*** Raw data Section Begins ***

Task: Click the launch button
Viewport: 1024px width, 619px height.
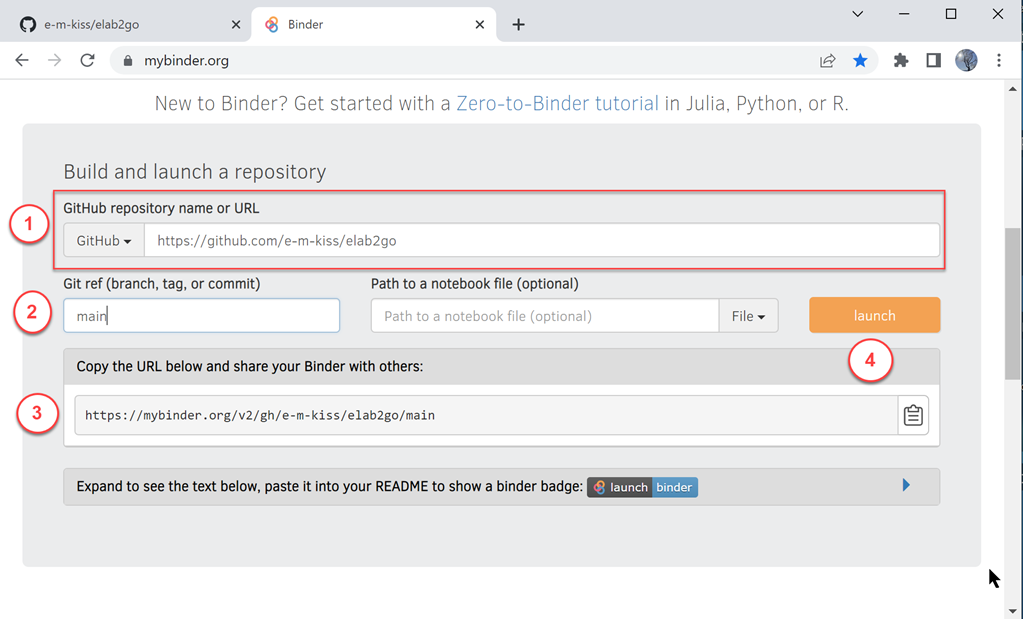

*** Raw data Section Ends ***
*** Raw data Section Begins ***

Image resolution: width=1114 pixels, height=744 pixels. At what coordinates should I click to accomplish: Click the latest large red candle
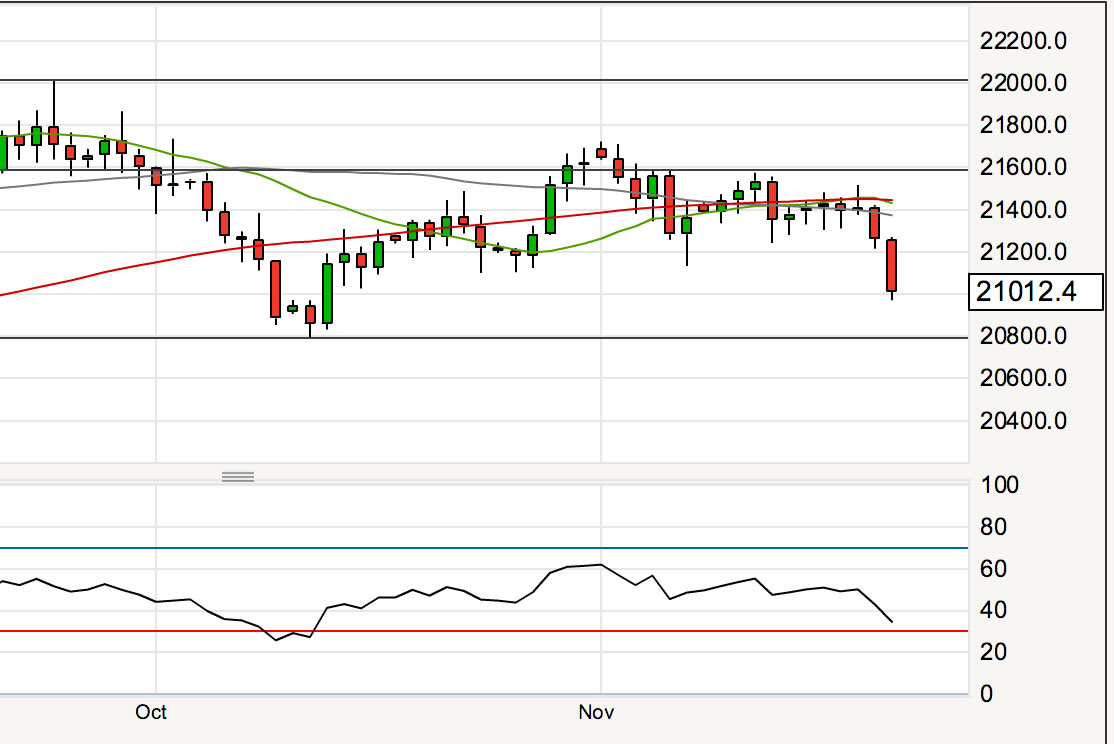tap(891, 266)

*** Raw data Section Ends ***
*** Raw data Section Begins ***

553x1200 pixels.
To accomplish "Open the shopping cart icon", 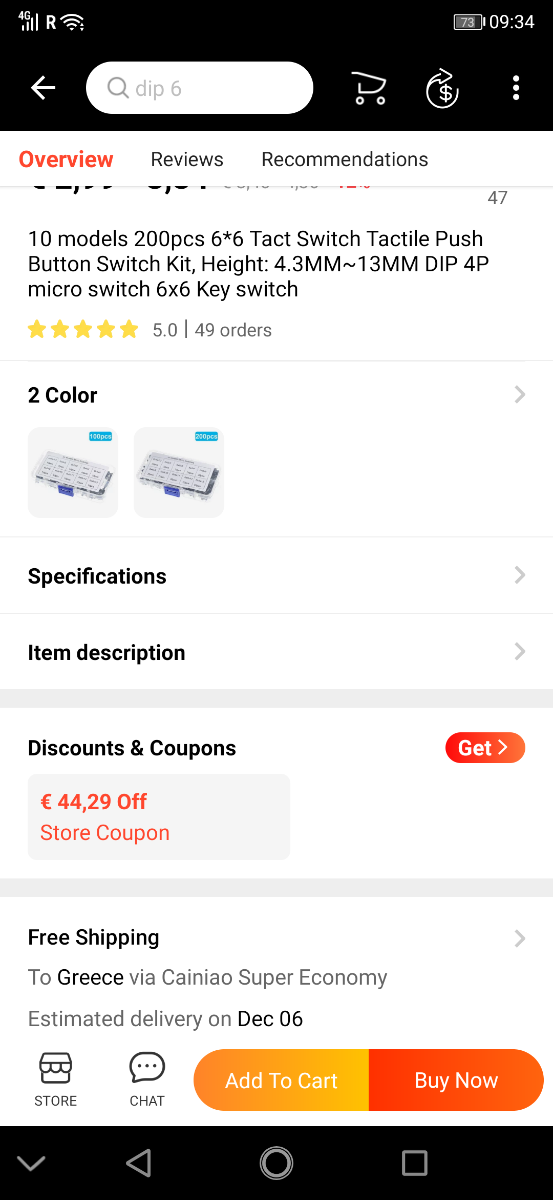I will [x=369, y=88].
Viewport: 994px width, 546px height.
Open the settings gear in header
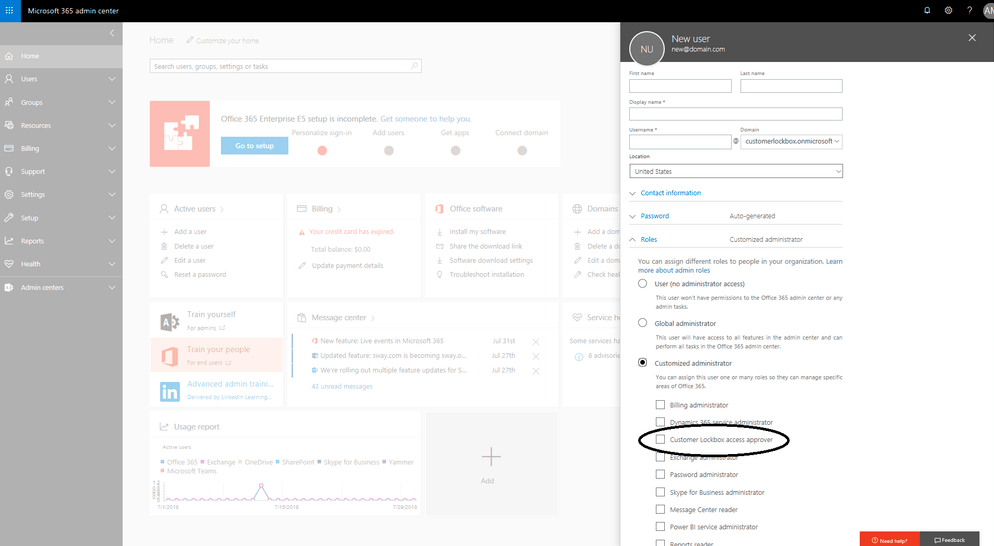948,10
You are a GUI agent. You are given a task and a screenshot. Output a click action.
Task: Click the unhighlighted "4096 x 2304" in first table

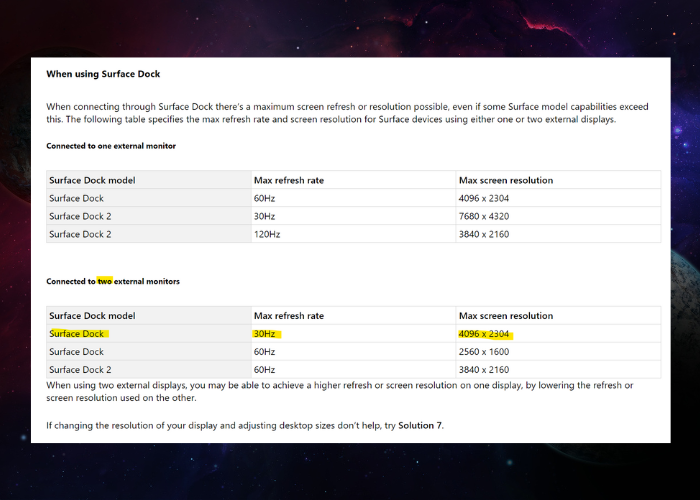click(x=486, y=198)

*** Raw data Section Ends ***

• Activity: In the entries above, the lines between the one holding "Task: Click the launch button" and the one holding "Viewport: 1024px width, 619px height.", inclusive, are to be printed exactly as written, and those alone.

• Answer below:
Task: Click the launch button
Viewport: 1024px width, 619px height.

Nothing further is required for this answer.